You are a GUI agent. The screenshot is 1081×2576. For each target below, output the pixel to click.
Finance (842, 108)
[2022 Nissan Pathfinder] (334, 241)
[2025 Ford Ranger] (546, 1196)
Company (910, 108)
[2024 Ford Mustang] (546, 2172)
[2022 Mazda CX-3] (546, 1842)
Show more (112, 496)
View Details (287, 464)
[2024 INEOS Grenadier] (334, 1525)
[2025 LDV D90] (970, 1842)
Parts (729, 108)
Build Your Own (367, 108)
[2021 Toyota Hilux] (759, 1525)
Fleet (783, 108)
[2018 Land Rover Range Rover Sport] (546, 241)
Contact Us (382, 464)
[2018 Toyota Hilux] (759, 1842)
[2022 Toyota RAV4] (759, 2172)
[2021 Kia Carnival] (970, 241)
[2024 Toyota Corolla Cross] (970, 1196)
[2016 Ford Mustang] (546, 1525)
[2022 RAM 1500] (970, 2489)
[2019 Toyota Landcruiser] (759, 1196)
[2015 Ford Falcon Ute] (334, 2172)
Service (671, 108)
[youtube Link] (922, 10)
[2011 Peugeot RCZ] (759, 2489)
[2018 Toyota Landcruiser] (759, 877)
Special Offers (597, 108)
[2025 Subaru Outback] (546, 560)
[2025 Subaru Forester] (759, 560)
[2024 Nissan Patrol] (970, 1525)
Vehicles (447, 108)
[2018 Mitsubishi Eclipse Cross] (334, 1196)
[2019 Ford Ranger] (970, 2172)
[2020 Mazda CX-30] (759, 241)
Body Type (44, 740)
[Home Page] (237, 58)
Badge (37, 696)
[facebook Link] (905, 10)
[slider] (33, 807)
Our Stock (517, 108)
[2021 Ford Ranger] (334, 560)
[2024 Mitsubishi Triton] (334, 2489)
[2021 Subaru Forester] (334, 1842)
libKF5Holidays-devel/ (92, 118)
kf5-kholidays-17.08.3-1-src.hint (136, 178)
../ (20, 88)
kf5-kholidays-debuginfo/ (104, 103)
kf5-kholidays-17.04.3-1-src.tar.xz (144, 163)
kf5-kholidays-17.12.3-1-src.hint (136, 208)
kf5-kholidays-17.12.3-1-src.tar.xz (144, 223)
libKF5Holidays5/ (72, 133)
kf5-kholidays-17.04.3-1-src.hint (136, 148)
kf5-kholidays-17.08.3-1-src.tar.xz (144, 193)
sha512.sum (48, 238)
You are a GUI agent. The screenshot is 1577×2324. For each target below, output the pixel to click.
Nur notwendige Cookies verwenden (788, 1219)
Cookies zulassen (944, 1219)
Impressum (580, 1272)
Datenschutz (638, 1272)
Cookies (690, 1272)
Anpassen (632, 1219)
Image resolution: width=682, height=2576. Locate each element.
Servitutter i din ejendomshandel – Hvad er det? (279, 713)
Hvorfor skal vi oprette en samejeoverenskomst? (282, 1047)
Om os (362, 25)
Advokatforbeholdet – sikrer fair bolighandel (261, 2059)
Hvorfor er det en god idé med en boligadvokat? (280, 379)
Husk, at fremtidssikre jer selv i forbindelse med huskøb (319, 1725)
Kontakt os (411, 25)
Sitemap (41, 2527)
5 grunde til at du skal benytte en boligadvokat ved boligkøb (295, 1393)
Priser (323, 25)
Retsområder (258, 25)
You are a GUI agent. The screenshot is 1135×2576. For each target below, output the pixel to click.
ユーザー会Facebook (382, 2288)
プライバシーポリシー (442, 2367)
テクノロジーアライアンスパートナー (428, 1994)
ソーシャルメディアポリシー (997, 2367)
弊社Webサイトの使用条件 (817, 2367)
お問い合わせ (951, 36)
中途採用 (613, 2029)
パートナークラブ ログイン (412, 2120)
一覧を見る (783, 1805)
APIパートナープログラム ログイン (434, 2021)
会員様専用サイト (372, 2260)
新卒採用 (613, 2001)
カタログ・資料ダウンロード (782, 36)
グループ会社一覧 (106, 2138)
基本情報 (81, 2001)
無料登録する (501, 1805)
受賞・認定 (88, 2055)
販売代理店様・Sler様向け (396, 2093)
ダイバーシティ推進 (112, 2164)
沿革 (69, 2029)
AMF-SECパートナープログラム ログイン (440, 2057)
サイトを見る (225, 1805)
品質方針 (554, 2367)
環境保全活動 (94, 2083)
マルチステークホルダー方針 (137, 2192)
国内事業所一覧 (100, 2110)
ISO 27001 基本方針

═══

**PROBLEM:**
Which lines above hold the string "Ranger"? Show each of them.

**PROBLEM SOLUTION:**
[2025 Ford Ranger] (546, 1196)
[2019 Ford Ranger] (970, 2172)
[2021 Ford Ranger] (334, 560)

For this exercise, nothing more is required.